[Saved data entries]
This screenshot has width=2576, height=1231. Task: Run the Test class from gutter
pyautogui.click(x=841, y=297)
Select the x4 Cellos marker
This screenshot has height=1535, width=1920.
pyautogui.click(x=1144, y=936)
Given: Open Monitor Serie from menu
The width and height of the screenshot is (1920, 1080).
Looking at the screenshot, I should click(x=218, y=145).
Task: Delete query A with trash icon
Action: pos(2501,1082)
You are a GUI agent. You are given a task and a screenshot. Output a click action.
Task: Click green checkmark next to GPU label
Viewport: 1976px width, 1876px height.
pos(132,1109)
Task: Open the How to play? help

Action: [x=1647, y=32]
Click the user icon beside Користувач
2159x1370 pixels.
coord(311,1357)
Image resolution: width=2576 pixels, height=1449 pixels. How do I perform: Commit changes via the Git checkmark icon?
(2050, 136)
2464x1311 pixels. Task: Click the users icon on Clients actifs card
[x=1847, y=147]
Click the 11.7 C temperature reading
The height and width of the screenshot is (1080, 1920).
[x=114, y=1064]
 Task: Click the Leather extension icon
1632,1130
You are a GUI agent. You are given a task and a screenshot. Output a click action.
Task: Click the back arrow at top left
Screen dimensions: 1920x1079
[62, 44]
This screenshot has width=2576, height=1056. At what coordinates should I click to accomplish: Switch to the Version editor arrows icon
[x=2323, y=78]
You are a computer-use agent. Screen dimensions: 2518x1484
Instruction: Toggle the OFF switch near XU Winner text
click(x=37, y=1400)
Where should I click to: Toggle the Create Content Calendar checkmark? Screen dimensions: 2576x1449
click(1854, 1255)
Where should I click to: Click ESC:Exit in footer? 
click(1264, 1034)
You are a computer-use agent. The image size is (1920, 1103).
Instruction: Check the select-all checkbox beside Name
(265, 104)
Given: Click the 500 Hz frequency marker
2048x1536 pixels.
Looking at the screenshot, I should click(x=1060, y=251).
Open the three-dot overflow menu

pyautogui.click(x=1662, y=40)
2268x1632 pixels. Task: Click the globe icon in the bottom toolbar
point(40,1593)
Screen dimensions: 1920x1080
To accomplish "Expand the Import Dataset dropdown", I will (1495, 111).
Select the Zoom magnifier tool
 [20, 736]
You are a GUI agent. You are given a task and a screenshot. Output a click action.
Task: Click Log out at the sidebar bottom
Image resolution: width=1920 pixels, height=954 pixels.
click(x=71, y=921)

TASK INSTRUCTIONS:
Your answer should be a single number, namely how many lines of the data above hold "marker".

SOLUTION FOR THIS PROBLEM:
2